Mobile industry in denial over roaming 
Tuesday, February 23, 2016 at 5:45PM
Robert in Mobile , roaming

In the early days of mobile, execs liked to cite the promise of 'anywhere, anytime'. Today they like to talk of 'consistent experience.'

 

Speaking at a 5G session at MWC on Monday, Deutsche Telekom CTO Bruno Jacobfeuerborn said he'd like to get the same user experience in Barcelona, New York, Paris or wherever he might be.

 

It's a nice benchmark that operators and consumers can endorse, but ironically, it was pitched to an audience plugged into the internet by Wi-Fi. Sure, Wi-Fi is mandatory for any self-respecting conference, but the fact is roaming has always been a premium service.

 

For all the talk of users being glued to their smartphones, the extortionate prices for data roaming are a remarkably effective curb on internet consumption. The vast majority of travelling mobile users would rather log in to the cruddiest free Wi-Fi than risk turning on data roaming, making the idea of a consistent experience meaningless.

 

This is lost on cellco industry execs – and Jacobfeuerborn is certainly not alone – who never have to consider the price of their roaming service.

 

They also appear not to appreciate that that extortionate roaming rates make the case for OTT services in both financial and moral terms. It is laughable for operators to complain about 'free riding' OTT players when they takie advantage of the complex and non-transparent roaming process to gouge customers.

 

The industry is now girding itself for a fight with WiFi over access to unlicensed spectrum for LTE – a battle that inevitably will get political. How sympathetic will consumers and politicians be to price-gouging telcos over the cheap and cheerful Wi-Fi guys?

 

I was prompted in these reflections just before Jacobfeuerborn's presentation by my Hong Kong provider, alerting me that I had reached my daily roaming limit.
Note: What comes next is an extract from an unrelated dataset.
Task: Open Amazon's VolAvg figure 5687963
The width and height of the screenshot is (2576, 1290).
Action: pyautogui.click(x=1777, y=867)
That is a lavish 5MB for which I am taxed HK$68 ($8.76) a day. At that run rate I'd be paying HK$27,200, or nearly $3,500, for my monthly 2GB data package.

That's an absurd level of over-charging and for once EU regulators are one the right track in trying to eliminate it for the most part over the opposition of the telcos.

 

Roaming charges didn't create Whatsapp, iMessage and WeChat, but it they certainly make the consumer case for them. The low cost and huge capacity of 5G will be meaningless if operators don't use it to ensure that low-cost connectivity isn't just for the home market.

It also says something about the sense of unreality of mobile leaders who spend so much time fretting about threats to their business yet are oblivious to this heist of consumer cash and goodwill.